Oldenburg, 26.11.2009
- Seit der Eröffnung des Bunten Kaufhauses am Eßkamp 23 hat die Diakonie 48 Männer und 11 Frauen in der Möbelverkaufshalle, der Werkstatt, oder beim Warenein- und -ausgang beschäftigt. Sechs Monate bleiben die Teilnehmenden beim Bunten Kaufhaus. Gisela Kröger, 53, will diese Zeit nutzen, um sich für potentielle Arbeitgeber wieder interessant zu machen: "Hier kann ich zeigen, dass ich auch mit meinem Rheuma gut arbeiten kann." Die gelernte Kauffrau hat seit dem Konkurs eines Großhandelsunternehmens vor sechs Jahren keinen Job gefunden. "Zuhause bin ich versauert," erklärt sie. Die Arbeit bei der Diakonie mache ihr wahnsinnig Spaß und sie habe bereits in vielen Bereichen des Kaufhauses mitgearbeitet. Terminkoordination an der Rezeption, Präsentation und Verkauf von Hausrat, Möbeln und Second-Hand-Ware sind Tätigkeiten, die Berufen auf dem Arbeitsmarkt entsprechen.
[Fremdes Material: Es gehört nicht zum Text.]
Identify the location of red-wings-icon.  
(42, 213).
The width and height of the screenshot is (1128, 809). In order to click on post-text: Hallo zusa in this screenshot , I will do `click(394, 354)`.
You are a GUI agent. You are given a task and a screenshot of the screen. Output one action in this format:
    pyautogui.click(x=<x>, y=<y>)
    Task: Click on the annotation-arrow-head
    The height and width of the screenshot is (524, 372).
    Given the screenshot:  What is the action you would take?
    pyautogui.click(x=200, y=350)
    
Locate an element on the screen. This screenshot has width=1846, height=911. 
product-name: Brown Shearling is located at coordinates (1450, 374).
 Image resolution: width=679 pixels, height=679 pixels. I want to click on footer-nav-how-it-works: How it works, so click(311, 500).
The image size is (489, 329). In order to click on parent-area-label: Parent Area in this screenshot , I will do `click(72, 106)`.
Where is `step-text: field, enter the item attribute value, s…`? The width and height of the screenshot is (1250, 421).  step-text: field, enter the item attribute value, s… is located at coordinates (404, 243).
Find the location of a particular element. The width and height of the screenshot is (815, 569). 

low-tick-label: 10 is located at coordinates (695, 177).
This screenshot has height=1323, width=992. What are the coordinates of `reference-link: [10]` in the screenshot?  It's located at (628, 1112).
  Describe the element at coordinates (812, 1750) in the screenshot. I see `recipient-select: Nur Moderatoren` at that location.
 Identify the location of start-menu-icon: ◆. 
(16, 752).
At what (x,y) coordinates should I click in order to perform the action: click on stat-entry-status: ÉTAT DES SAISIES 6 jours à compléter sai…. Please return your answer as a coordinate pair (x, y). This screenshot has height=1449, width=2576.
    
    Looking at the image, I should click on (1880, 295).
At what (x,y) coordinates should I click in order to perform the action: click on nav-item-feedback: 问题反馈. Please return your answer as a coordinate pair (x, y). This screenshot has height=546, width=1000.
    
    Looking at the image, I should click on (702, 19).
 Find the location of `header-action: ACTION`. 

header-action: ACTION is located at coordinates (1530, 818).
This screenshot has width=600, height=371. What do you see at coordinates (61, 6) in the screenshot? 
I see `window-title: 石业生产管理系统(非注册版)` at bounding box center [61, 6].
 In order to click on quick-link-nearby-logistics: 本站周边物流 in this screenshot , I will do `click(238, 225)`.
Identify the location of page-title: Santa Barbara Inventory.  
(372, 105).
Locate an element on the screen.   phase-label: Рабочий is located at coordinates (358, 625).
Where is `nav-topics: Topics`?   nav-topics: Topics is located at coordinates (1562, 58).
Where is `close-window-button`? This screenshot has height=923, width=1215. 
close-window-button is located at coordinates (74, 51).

Frank Richter ist schwerbehindert und fühlte sich nach vier Jahren Arbeitslosigkeit mit 59 Jahren nicht mehr gebraucht. Der gelernte Bäcker hat schon vieles gemacht. Als ehemaliger Fernfahrer freut er sich, bei der Diakonie beweisen zu können, dass er trotz Bandscheibenoperation als Kraftfahrer bei An- und Auslieferung gespendeter Möbel gut einzusetzen ist. Kröger und Reich haben sich selbst um die Beschäftigung bei der Diakonie bemüht und hoffen auf eine feste Anstellung bei anderen Betrieben. Gefördert werden die sechsmonatigen Beschäftigungsverhältnisse von der ARGE. Um die erwartete Vermittlungsquote zu erfüllen beschäftigt das Bunte Kaufhaus seit ein paar Monaten extra einen Jobscout. Dieter Voge konnte bisher zwar nur sechs Teilnehmenden einen Job vermitteln. ARGE-Chef Volker Trautmann ist dennoch zufrieden. Mehr sei bei der derzeitigen konjunkturellen Lage nicht zu erreichen. Für Heinz-Hermann Buse, Leiter des Diakonischen Werkes in der Stadt Oldenburg, steht bei dem Projekt die Beschäftigung im Mittelpunkt: Viele gewinnen an Selbstbewußtsein und gehen persönlich gefestigt nach Hause. Auch wenn es für Sie keinen Job auf dem ersten Arbeitsmakt gegeben hat.